───── Data provided
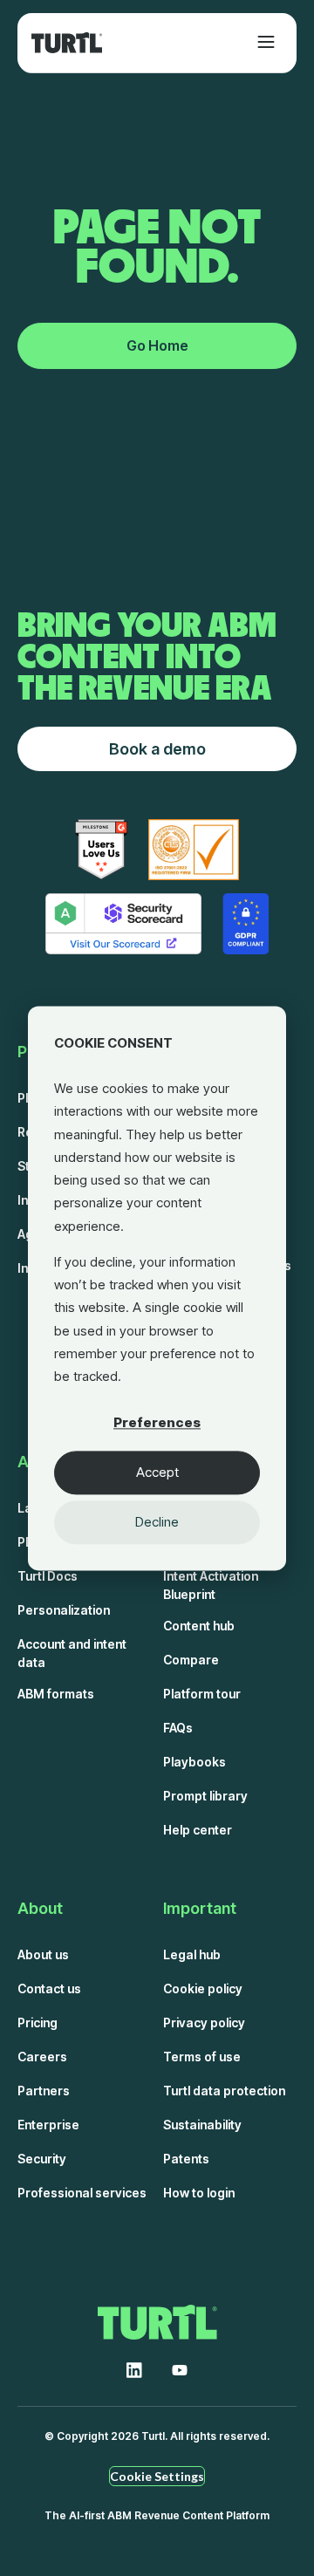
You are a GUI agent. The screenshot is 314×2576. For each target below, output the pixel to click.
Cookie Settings (157, 2476)
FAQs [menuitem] (178, 1727)
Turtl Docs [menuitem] (47, 1575)
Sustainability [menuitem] (202, 2124)
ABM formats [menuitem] (55, 1693)
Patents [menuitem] (186, 2158)
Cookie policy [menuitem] (202, 1988)
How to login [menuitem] (199, 2192)
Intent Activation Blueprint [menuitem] (210, 1585)
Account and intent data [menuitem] (71, 1653)
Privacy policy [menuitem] (204, 2022)
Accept (157, 1472)
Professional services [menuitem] (82, 2192)
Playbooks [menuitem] (194, 1761)
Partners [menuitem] (43, 2090)
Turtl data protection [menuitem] (224, 2090)
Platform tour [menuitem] (202, 1693)
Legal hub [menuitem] (192, 1954)
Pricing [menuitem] (37, 2022)
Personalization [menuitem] (63, 1609)
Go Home (157, 345)
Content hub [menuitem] (199, 1625)
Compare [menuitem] (191, 1659)
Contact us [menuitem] (49, 1988)
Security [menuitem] (41, 2158)
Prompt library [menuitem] (205, 1795)
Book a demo (157, 749)
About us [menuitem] (43, 1954)
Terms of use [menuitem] (202, 2056)
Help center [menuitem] (197, 1829)
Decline (157, 1521)
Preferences (157, 1422)
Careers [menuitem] (42, 2056)
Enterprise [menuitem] (48, 2124)
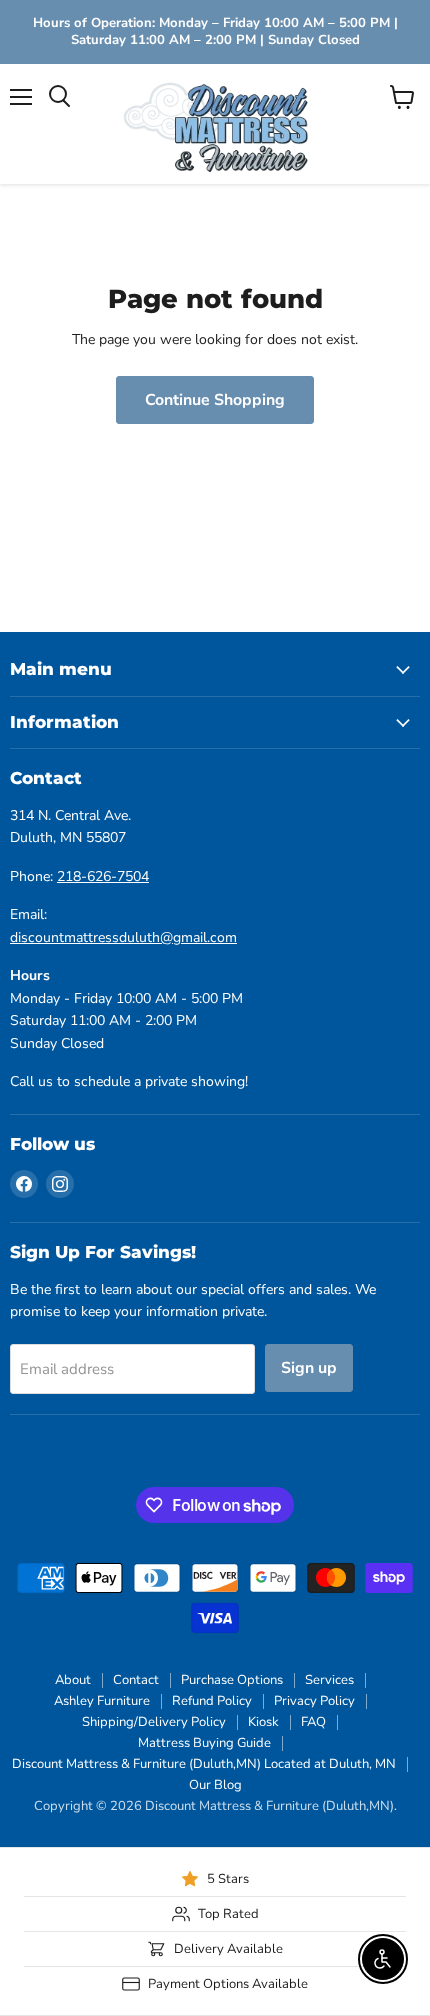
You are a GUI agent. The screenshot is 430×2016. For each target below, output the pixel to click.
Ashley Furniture (102, 1701)
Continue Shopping (215, 400)
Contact (136, 1680)
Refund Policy (212, 1701)
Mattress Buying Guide (204, 1743)
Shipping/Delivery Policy (154, 1722)
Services (329, 1680)
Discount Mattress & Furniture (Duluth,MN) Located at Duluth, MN (204, 1764)
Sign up (309, 1368)
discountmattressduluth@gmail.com (123, 937)
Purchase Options (232, 1680)
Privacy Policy (314, 1701)
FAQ (313, 1722)
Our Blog (215, 1785)
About (73, 1680)
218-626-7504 (103, 876)
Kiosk (263, 1722)
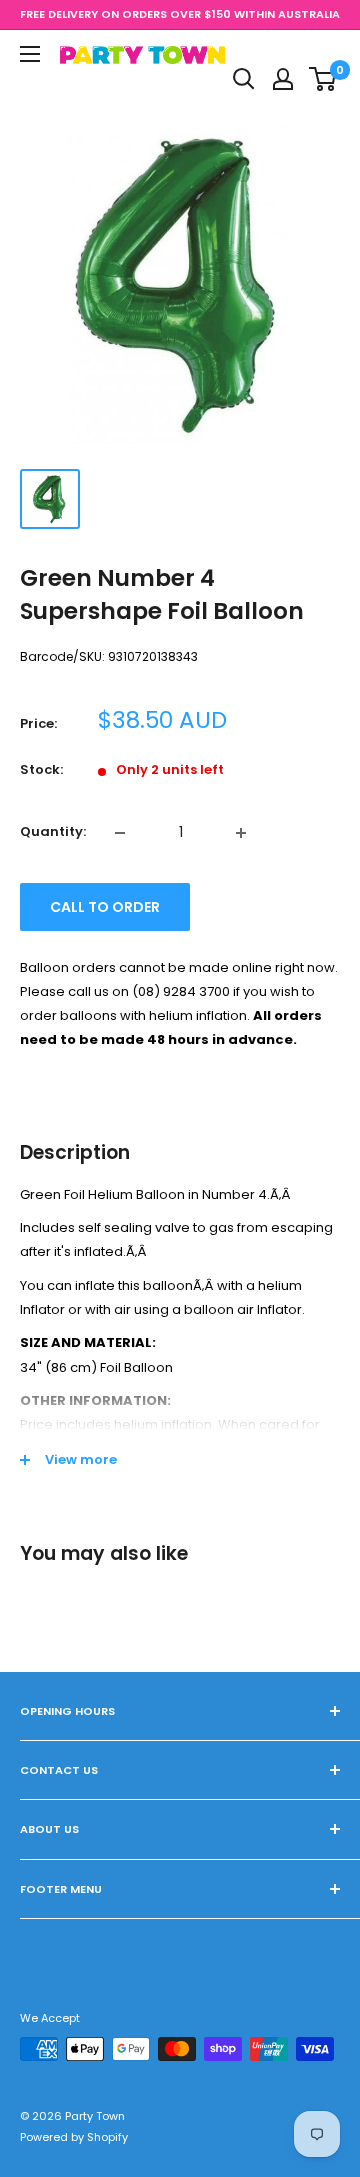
──────────
**Assignment:**
Exactly the lines from the start of the entries above through the line with "Patents [menuitem] (186, 2158)" should be reproduced, and nothing else; drop the pictures.

**Answer section:**
You are a GUI agent. The screenshot is 314×2576. For each target below, output the pixel to click.
Cookie Settings (157, 2476)
FAQs [menuitem] (178, 1727)
Turtl Docs [menuitem] (47, 1575)
Sustainability [menuitem] (202, 2124)
ABM formats [menuitem] (55, 1693)
Patents [menuitem] (186, 2158)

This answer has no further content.